The active principle of the statocysts in the third segment underwent a fundamental change in the course of evolution, resulting in the development of the vestibulocerebellum. Only then did the line of vertebrates begin, whose neurological speciality is the possession of a cerebellum. In this respect, all vertebrates could also be called cerebellum animals.

Hint:

We assume that there were other head segments that specialised in certain receptor types or signal types. For example, there was certainly a head segment that served to control the most elementary life processes and whose segment contained the later hypothalamus of future vertebrates. The fact that visual signals were also evaluated there is shown by the nucleus suprachiasmaticus, which acts as a temporal clock. In this paper we will limit ourselves to a selection of modalities.

Theorem of existence of a segment with a second pair of eyes

  Below the vestibular segment there was at least one secondary segment with another pair of eyes.
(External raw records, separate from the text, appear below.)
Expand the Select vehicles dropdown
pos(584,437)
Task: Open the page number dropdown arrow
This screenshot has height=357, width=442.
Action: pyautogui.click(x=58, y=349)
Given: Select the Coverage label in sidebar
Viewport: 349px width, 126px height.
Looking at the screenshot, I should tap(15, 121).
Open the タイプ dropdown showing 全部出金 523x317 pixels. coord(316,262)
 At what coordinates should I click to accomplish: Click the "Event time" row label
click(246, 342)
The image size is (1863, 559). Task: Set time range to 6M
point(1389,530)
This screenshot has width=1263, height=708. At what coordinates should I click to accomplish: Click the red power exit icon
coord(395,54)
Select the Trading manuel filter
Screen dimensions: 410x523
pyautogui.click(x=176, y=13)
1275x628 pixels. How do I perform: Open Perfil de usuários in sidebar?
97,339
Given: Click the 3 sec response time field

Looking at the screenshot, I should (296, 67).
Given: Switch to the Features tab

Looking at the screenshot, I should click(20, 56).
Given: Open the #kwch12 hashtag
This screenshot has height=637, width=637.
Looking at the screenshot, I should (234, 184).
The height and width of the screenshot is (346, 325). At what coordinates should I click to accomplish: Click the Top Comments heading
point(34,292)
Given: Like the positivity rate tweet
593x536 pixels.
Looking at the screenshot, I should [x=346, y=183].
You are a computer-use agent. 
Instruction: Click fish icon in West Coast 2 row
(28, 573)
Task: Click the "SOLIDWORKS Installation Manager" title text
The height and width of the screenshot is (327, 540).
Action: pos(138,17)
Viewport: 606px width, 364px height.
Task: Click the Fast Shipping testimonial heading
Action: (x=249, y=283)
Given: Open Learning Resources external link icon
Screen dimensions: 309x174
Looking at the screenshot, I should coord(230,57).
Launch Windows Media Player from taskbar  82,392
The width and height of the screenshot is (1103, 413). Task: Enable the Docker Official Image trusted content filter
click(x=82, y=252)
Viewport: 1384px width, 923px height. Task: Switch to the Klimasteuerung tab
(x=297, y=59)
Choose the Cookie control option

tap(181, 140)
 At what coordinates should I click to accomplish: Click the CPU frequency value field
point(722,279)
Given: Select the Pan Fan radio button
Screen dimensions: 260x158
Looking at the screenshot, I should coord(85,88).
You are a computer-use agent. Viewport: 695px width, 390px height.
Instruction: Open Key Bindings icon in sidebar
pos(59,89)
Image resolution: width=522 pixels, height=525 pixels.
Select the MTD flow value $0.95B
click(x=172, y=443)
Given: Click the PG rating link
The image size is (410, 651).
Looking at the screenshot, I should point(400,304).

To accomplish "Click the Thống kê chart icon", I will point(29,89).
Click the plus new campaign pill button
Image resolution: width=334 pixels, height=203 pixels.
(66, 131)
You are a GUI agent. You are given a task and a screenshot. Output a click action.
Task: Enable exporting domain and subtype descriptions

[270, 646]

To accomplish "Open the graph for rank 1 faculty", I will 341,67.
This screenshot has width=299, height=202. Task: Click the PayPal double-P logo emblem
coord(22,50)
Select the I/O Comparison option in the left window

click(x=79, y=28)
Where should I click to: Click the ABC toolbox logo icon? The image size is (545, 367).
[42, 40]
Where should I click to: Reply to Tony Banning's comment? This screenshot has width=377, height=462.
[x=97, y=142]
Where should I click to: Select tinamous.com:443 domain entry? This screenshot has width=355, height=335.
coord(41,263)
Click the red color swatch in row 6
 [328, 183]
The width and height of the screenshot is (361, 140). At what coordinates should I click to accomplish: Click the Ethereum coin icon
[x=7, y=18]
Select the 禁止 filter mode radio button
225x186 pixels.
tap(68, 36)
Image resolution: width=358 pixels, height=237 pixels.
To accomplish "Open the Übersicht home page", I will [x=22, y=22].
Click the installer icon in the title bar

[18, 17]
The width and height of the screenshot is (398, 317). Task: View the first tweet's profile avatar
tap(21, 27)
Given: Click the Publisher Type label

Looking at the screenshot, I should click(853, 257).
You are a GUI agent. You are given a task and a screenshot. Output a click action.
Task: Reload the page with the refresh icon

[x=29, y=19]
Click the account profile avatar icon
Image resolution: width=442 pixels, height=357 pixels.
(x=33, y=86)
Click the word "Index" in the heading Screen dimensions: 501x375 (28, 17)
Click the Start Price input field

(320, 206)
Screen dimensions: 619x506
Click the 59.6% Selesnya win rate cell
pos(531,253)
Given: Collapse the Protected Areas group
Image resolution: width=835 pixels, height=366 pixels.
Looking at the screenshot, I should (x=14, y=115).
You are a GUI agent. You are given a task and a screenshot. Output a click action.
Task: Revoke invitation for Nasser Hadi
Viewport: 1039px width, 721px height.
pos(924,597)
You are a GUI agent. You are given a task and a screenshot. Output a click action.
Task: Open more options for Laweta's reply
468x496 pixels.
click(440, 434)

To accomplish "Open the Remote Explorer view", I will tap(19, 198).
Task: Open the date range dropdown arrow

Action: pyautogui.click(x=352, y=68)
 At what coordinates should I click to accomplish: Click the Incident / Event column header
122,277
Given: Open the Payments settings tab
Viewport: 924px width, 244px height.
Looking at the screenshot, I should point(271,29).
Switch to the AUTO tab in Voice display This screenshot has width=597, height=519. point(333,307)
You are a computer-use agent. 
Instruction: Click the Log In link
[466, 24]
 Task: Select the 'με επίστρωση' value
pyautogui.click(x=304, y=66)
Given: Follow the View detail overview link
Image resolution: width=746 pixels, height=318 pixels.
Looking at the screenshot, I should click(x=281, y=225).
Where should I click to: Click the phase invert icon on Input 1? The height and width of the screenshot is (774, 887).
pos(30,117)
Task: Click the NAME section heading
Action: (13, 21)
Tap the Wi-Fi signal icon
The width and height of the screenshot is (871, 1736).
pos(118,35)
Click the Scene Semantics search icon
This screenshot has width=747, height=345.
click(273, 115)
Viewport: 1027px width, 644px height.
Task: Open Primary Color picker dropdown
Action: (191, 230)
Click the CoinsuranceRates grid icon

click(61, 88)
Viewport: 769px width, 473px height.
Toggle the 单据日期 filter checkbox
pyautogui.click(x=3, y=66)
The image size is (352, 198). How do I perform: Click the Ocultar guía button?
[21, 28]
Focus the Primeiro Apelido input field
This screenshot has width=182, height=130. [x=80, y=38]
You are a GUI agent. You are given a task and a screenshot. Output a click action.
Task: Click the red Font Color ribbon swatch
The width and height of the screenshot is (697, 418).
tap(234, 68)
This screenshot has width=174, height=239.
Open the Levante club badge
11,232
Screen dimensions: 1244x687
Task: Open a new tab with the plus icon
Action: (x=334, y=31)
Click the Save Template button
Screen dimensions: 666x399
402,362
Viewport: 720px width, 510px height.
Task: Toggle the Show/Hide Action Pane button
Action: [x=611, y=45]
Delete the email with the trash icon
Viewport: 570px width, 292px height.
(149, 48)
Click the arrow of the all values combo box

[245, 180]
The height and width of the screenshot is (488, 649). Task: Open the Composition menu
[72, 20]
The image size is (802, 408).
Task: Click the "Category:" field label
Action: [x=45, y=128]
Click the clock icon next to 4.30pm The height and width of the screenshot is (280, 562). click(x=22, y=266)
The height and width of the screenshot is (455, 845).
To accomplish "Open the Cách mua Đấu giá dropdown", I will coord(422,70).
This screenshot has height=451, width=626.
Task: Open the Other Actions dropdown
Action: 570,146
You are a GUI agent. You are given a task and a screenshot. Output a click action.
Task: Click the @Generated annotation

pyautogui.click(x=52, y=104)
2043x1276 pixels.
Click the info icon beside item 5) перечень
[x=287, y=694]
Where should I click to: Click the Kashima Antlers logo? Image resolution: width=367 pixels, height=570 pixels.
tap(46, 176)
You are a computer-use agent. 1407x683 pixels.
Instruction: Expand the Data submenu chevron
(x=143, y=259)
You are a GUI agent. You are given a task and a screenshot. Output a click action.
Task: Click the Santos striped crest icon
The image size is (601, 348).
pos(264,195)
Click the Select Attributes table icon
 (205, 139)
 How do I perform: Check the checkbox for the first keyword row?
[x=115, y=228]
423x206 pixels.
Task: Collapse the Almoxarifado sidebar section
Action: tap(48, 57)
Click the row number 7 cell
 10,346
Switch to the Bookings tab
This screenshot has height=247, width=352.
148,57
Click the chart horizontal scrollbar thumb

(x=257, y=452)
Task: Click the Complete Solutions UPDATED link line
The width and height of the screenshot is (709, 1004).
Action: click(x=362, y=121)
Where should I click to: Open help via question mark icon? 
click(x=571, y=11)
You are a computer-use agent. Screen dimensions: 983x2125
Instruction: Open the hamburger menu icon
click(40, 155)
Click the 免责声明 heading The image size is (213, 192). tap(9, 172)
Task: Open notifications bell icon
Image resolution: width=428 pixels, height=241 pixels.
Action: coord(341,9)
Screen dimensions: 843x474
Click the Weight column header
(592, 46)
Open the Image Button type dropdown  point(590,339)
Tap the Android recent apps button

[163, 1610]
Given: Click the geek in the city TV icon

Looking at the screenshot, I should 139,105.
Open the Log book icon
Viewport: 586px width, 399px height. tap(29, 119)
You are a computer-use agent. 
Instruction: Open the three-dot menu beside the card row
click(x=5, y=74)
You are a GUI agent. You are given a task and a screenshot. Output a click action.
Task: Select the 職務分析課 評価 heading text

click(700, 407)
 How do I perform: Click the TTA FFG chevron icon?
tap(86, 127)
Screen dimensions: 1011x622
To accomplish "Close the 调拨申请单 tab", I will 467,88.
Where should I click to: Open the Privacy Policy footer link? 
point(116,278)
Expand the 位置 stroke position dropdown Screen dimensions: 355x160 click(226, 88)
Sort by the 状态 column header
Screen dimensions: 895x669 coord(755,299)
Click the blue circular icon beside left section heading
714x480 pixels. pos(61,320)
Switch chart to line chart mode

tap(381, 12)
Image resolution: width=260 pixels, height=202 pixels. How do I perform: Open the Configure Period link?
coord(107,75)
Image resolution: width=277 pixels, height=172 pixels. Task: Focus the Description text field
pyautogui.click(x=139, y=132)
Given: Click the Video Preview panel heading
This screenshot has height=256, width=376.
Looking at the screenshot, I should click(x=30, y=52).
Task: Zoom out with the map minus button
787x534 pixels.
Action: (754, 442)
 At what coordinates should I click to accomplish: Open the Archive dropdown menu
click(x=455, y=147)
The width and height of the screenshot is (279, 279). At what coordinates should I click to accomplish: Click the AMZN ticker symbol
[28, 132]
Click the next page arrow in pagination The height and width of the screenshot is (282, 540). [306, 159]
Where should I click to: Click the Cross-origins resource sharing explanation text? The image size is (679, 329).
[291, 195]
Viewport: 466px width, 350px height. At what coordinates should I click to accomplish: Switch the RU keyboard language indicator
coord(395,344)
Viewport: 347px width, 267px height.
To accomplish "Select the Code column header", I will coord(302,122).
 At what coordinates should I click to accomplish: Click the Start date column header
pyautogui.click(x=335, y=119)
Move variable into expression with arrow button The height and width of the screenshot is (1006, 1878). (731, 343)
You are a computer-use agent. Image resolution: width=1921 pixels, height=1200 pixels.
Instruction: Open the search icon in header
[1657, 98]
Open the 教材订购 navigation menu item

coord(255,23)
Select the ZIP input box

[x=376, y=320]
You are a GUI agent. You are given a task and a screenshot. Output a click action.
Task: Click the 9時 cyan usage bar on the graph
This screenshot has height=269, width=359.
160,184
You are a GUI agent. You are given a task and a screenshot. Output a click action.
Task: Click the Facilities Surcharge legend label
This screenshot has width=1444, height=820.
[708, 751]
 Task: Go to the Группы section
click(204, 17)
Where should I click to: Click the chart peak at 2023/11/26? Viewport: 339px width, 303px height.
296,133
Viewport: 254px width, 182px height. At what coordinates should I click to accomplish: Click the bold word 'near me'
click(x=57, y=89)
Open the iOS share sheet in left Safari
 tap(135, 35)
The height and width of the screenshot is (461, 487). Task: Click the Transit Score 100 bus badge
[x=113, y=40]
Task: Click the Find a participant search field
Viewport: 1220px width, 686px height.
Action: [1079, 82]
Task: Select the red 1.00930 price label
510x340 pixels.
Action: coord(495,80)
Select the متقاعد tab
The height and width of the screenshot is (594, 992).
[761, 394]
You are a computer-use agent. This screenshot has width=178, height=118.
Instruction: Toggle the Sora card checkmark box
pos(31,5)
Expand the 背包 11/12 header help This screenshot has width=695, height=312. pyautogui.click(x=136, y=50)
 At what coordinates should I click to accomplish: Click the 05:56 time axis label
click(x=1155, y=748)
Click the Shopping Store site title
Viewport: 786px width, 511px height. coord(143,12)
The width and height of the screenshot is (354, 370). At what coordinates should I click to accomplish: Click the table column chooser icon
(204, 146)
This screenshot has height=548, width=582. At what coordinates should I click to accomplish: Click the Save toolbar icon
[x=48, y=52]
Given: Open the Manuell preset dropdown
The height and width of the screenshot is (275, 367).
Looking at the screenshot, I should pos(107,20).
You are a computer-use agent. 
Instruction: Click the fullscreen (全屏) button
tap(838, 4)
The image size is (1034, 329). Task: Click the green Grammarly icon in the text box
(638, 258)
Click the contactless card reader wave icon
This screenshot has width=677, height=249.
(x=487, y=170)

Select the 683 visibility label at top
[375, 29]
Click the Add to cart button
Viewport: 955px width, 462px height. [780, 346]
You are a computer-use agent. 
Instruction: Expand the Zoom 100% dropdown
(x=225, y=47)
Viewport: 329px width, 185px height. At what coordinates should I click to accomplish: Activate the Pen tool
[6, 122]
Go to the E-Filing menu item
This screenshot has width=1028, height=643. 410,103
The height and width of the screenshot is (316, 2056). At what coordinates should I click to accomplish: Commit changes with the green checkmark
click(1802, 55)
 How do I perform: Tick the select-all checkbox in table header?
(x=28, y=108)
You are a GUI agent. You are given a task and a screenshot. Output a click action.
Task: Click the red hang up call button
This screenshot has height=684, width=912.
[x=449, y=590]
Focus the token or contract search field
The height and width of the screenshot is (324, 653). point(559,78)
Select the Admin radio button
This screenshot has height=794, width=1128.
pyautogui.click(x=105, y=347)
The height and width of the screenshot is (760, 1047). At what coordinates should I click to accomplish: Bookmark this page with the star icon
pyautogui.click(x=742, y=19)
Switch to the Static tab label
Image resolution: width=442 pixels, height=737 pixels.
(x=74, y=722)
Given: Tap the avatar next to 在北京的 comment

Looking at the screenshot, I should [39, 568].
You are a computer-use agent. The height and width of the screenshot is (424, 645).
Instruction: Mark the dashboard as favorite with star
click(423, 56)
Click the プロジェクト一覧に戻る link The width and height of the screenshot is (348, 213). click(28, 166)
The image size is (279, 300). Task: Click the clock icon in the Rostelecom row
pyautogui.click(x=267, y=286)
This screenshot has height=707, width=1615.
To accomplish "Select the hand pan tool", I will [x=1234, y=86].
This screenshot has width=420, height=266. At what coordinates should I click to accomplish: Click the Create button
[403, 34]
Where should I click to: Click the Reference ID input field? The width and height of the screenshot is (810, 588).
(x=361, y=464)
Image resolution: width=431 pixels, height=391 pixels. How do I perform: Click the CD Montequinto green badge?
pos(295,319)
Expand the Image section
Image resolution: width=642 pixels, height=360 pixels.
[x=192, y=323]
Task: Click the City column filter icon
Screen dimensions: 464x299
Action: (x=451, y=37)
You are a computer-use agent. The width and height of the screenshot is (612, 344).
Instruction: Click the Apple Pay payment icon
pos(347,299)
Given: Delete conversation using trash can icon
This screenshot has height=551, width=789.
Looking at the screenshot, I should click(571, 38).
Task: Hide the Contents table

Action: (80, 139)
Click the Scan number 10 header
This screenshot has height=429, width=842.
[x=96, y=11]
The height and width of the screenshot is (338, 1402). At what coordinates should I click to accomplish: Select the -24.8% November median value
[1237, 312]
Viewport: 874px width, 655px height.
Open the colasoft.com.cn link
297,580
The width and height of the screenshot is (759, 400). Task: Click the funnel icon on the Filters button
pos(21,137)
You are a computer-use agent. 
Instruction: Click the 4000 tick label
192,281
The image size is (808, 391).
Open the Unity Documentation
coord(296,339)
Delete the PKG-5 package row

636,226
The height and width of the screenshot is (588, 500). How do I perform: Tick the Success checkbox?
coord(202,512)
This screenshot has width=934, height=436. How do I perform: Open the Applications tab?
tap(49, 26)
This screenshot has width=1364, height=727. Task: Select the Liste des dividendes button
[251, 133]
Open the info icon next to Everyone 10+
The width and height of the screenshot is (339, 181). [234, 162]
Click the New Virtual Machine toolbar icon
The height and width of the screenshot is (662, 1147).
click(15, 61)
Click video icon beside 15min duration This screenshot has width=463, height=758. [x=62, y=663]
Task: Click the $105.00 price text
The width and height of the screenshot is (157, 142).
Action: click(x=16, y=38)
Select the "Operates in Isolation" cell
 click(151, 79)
Many segmented animals have several segments that have eyes. It is possible that in the animals whose line led to the vertebrates, a fusion and reduction took place so that only one additional segment had a pair of eyes. This was necessarily arranged after the vestibular segment and had only two compound eyes, while the primary eyes of the second segment had to develop into lens eyes. The proof is given step by step in the following sections.

Hint:

 

The pairs of eyes arranged at different segments were included in the mean value systems of the respective segments. The latter often served other purposes in different segments, especially in the head segments. The secondary eyes of the sixth segment gave rise to the parietal eyes in the lower vertebrates, which were mainly used to determine the mean brightness. They were included in the mean value system of the hypothalamic region and provided, for example, the nucleus suprachiasmaticus, which functions as a circadian clock, with the necessary visual mean value signals. In higher vertebrates, a reduction was also carried out here, although the primary function was maintained.

In addition to a specialization of the segments in terms of sensory modalities, a further specialization was also observed. While initially all segments (except the head and tail segment) were in principle identical and had the same equipment of primitive organs such as heart or kidneys, this changed in the course of evolution. In the end there was only one heart, one stomach, two kidneys etc.